The survival rate of cancer patients in Bedfordshire one year after diagnosis is still on the rise, new figures show.
But it comes as early diagnosis rates lag behind Government targets for 75% of cancer cases to be detected at stage one or two by 2028.
A panel of experts appointed by MPs has described the Government's commitment to cancer care across England as "inadequate", while former health secretary Jeremy Hunt warned cancer survival could "go into reverse" as a result of missed early diagnoses.
This was up from 73% the year prior and 63.5% in 2004, when records began.
The figures do not include patients with prostate and non-melanoma skin cancers.
Across England, one-year survival rates steadily rose over 15 years, from 64.4% to 74.6%.
However, little progress has been made on early diagnosis and the national rate remains well below the 75% target, which was first announced as part of the NHS Long Term Plan in 2018.
Separate NHS Digital figures show just 55% of cancers were detected at earlier stages in 2019 – the latest available figures.
This was an increase of just 0.3 percentage points compared to 2013, when records began,
In Bedfordshire, Luton and Milton Keynes, 58.1% of all cancer diagnoses in 2019 were classified as stage one or two, up from 57.8% over the same time period.
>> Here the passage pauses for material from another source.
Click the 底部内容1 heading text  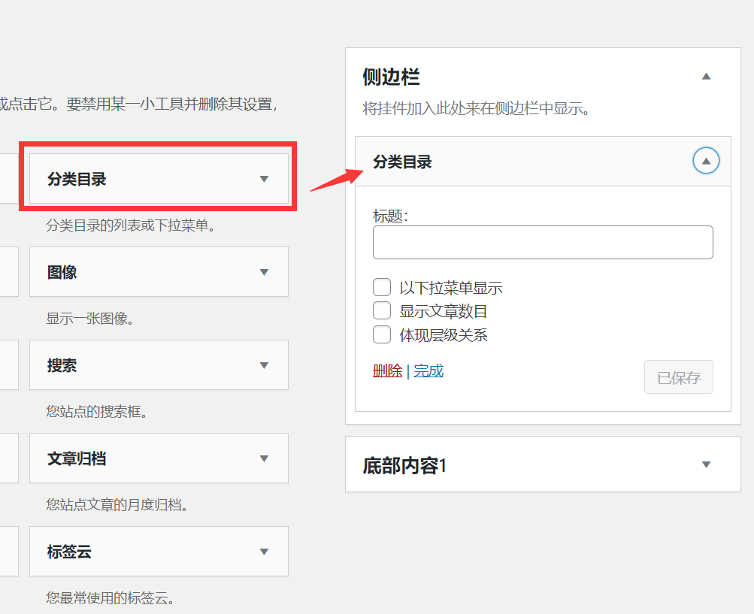point(404,466)
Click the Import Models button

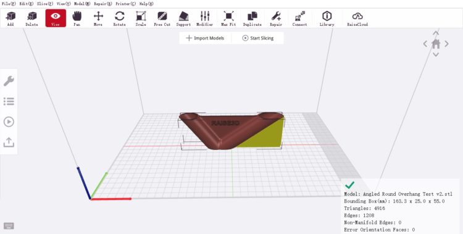205,38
Mr Hunt, chairman of the Government's health and social care committee, which recently published a report on cancer services nationally, warned early cancer diagnosis is being jeopardised by staff shortages and the "damaging and prolonged impact" of the coronavirus pandemic.
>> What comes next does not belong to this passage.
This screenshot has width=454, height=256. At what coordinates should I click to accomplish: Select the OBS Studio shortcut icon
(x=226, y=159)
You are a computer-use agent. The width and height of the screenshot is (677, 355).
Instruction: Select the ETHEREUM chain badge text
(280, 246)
He said the NHS is not on track to meet the Government's early cancer diagnosis target and that more than 340,000 people will miss out on an early diagnosis between 2019 and 2028 without fixing key issues.
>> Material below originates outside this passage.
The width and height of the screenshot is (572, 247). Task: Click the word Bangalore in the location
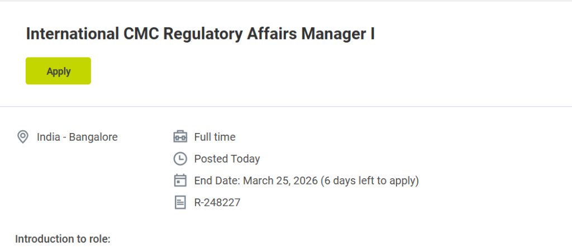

Earlier this year, Health Secretary Sajid Javid declared a "national war on cancer" and announced a 10-year strategy would be published.
Minesh Patel, head of policy at Macmillan Cancer Support, said while there has been limited progress on cancer survival rates in recent years, the Government must address severe staff shortages and provide concrete solutions in its 10-Year Cancer Plan.
An NHS England spokesperson said cancer care is a priority for the organisation and the £3.8 billion plan to recover elective care over the next three years will help catch and treat more cancers at an early stage.
A Department of Health and Social Care spokesperson said: "We recognise that business as usual on cancer is not enough – that’s why we have redoubled our efforts and are developing a 10-Year Cancer Plan to set out how we will lead the world in cancer care."
The DHSC has promised to tackle the Covid-19 backlog, reduce cancer waiting times and invest £8 billion over the next three years, adding to an extra £2 billion investment in 2021.